At last I was here, among the gods.

Most of the Operating Thetan levels are “Solo-audited,”
which requires yet more training. On “Solo part 1” I had already learned how to
hold the two tin cans (electrodes) “solo,” separated by a piece of plastic, in
my left hand, while working the E-meter and keeping session notes with my
right. At Saint Hill I did “Solo Part 2”: a series of simple auditing
procedures which I “solo-audited.”

At last I was starting the OT levels! After nearly seven
years in Scientology I was going to discover the hidden secrets of myself. I
would be able to “exteriorize” from my body at will, read minds, change conditions
purely through my intention and so much more. I would perceive the truth
directly and at last be free of the need to speculate or to rely on belief. But
most of all, I would be able to help others to free themselves.

In the 1970s, the Church of Scientology became cagey about
the promised results of the OT levels. Nonetheless, references to the “End
Phenomena” of the OT levels were not hard to come by. The purported “End
Phenomenon” of OT 1 is: “Extroverts a being and brings about an awareness of
himself as a thetan in relation to others and the physical universe.”
1

Section 1 of the OT Course was presented to me in a pink
cardboard folder. I was instructed not to read anything but the very next
“process.” I went back to my lodgings in East Grinstead, carrying the folder in
a locked bag, a compulsory precaution with all OT material). Shut away in my
auditing room, I opened the folder. The first OT 1 “process” consisted of
walking about counting people until you had a “win” (i.e. felt good). I
remember counting somewhere over 600 before deciding I must have failed to
notice the “win.” Back at my lodgings, the E-meter seemed to confirm my
suspicions.

All of the OT 1 processes are similar. I could not
understand the secrecy. No-one could hurt themselves doing this. But it was a
preparation for OT 2 and OT 3, after all.

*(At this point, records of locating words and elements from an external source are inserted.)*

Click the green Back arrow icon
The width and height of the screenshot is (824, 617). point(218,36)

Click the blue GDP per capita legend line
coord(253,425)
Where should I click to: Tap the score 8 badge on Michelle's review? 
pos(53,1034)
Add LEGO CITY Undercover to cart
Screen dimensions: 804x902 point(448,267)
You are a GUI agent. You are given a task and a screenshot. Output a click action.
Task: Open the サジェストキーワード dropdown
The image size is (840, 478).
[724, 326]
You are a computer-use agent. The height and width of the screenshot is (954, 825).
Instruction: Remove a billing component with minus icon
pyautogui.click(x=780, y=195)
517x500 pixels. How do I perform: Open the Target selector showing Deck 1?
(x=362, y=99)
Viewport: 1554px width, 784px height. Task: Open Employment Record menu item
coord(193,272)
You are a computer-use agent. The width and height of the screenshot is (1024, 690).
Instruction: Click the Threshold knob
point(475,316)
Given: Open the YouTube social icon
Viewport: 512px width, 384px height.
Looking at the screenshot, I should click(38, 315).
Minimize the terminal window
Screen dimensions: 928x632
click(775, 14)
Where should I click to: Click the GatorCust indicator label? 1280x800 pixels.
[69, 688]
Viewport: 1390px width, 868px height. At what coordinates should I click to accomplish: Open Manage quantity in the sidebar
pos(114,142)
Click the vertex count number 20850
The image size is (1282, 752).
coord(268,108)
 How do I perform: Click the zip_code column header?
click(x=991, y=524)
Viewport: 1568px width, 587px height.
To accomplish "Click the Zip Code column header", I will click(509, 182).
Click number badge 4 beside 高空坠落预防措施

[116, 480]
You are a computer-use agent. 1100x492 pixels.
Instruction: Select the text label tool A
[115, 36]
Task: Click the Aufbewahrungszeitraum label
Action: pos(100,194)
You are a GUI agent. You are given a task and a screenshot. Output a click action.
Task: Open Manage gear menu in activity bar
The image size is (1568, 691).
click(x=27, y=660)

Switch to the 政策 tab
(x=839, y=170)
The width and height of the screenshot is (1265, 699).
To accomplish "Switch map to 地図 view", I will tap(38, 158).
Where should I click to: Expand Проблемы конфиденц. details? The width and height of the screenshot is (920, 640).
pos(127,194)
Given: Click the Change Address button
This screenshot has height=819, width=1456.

The “End Phenomenon” of OT 2 is supposed to be the
“Rehabilitation of intention; ability to project intention.”
2
Even
the Course Supervisor admitted that the materials were confusing. OT 2 is an
extension of the “confidential” Grade 6 and the Clearing Course. Since “Dianetic”
and “Natural” Clear, few people had done these courses. I had to cross
reference to the earlier materials and watch Hubbard’s 20-year-old “Clearing
Course” films. These were very poor quality black and white and were barely
audible.

According to Hubbard, when an individual is caught up
between two opposed possibilities he becomes confused and incapable of decision
or action. Long ago, Thetans (spirits) were trapped, and “Implanted” with
contradictory suggestions while being tortured. These contradictions reduced
most Thetans to blank apathy. The Implant commands were very simple, and a
ready example is provided by Hamlet’s famous question “To be or not to be.” As
Implant commands the statement would be split into “To be” and “Not to be.”
Apparently Thetans who have been cowed into inaction in this way are more
susceptible to control, more malleable, being next to incapable of making up
their minds. Implants are the true foundation of the Reactive Mind.

The OT 2 materials consist of tens, perhaps hundreds, of
pages of such Implant commands in Hubbard’s writing, forming a wad over an inch
thick. My heart dropped at the thought of auditing my way through all of this.
It would take months.

Using the E-meter as a guide, the “Pre-OT” is supposed to
strip away the “charge” of these Implants. He is instructed to focus on particular
areas of his body, read off the next Implant command (which might be as simple
as the word “create”), to sense the shock that accompanies the Implant command,
and sometimes to “spot the light” which shone simultaneously with the shock.

OT 2 is actually a continuation of the Clearing Course.
Originally both were done ten times through. One of my friends did 600 hours of
auditing on OT 2 when it was first released in 1966. I was more fortunate. I spent
about three days on it and started to feel rotten. I had the suspicion that it
was doing precisely nothing. I began to wonder if I was really ready for OT 2.
Maybe I had skimped OT 1? Maybe I wasn’t really Clear? I did not question the
efficacy of the “Technology” itself.